Genç yaşında yoldaş edindiği hüznün adını şiir vadisine yazdırdığı ve kalp gerçeğinden haber verdiği, hemşerimiz İlhami Çiçek’e ait şu mısralar, aslında konuyu özetlemektedir:
“Yalnız hüznü vardır kalbi olanın/ hüzün öylece orta yerdedir”
Ulaştığımız bütün duraklarda hüzün peşimizi bırakmıyor. Hep bir bahaneyle karşımıza çıkıp, bizi kendinden söz etmeye mecbur ediyor. Hatta onun; devamlı bir telaş, bir koşuşturma, bir çaba içinde olan bizden, hep bir adım ilerde olduğu da söylenebilir.

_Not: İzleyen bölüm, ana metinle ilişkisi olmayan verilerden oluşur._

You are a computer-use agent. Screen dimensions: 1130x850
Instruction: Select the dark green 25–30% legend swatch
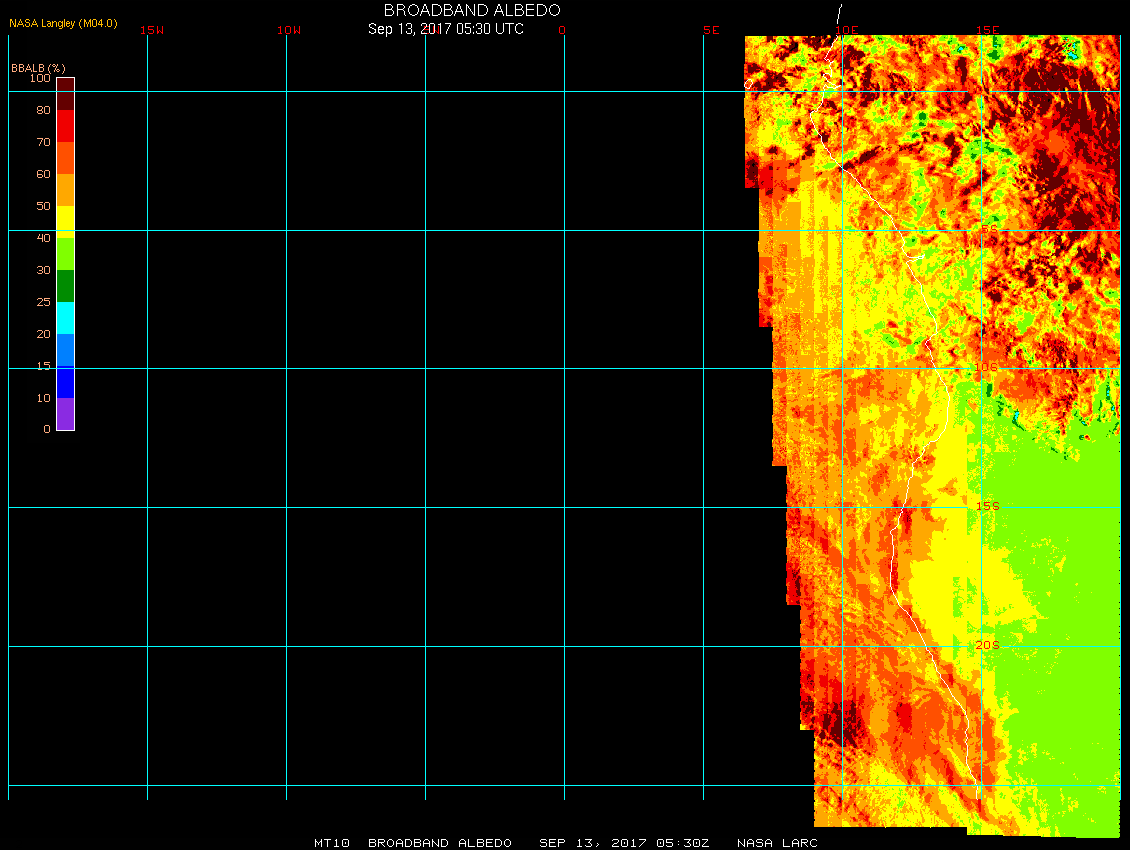(x=65, y=285)
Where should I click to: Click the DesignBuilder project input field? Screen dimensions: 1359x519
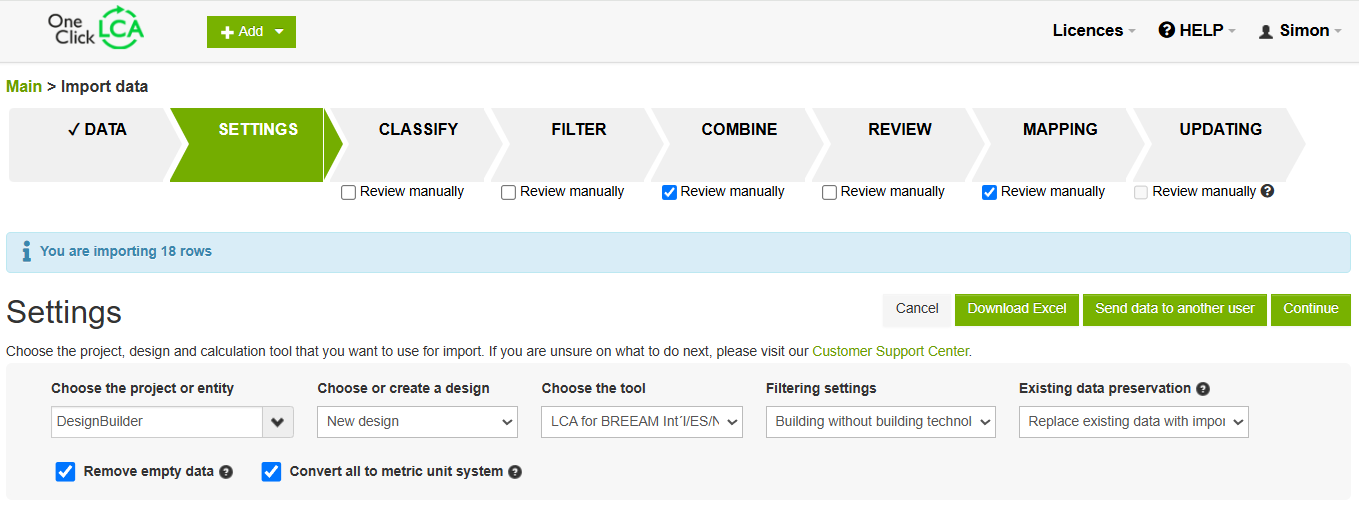coord(157,422)
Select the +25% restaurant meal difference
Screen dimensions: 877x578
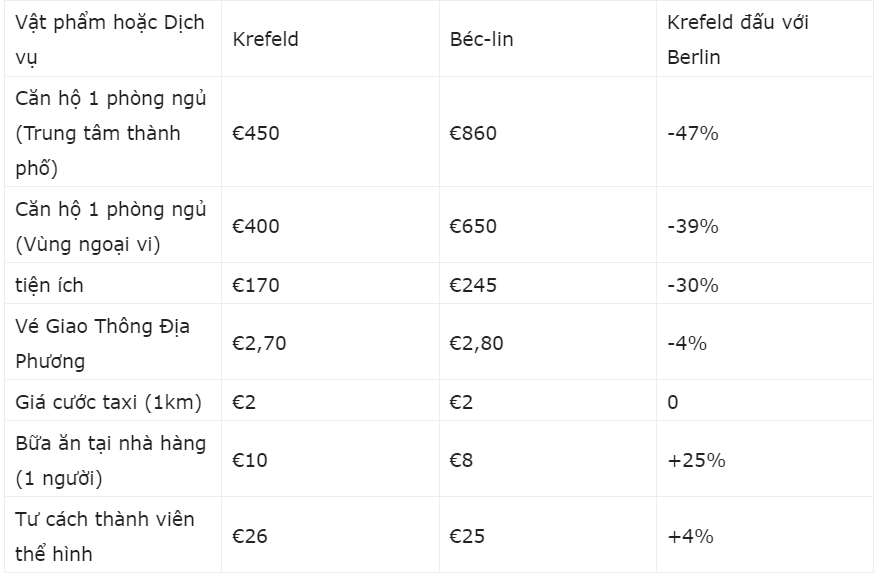696,460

Zamanlı zamansız karşımıza çıkma ihtimali çok kuvvetli. O halde hazırlıklı olmak gerek; ama nasıl? Belki ancak kendimizce, gelişinden ya da geldikten sonra teselli mekanizmaları üretmemiz mümkün... Ama o; yani "hüzün" hayatın içinde, hep yanımızda, karşımızda ve de önümüzde...
Çünkü;
Gönüllerimiz yangın yeri... Bir ayağımız sıla, öteki gurbet... Gurbetteyiz ve garibiz.
Çünkü; "Bir nöbet bu. Tuttuğumuz hep odur. Dilimizde bir segâh melodi: Dönülmez akşamın ufkundayız." ( Özkan Yalçın, Yedinci Şehir, s.47)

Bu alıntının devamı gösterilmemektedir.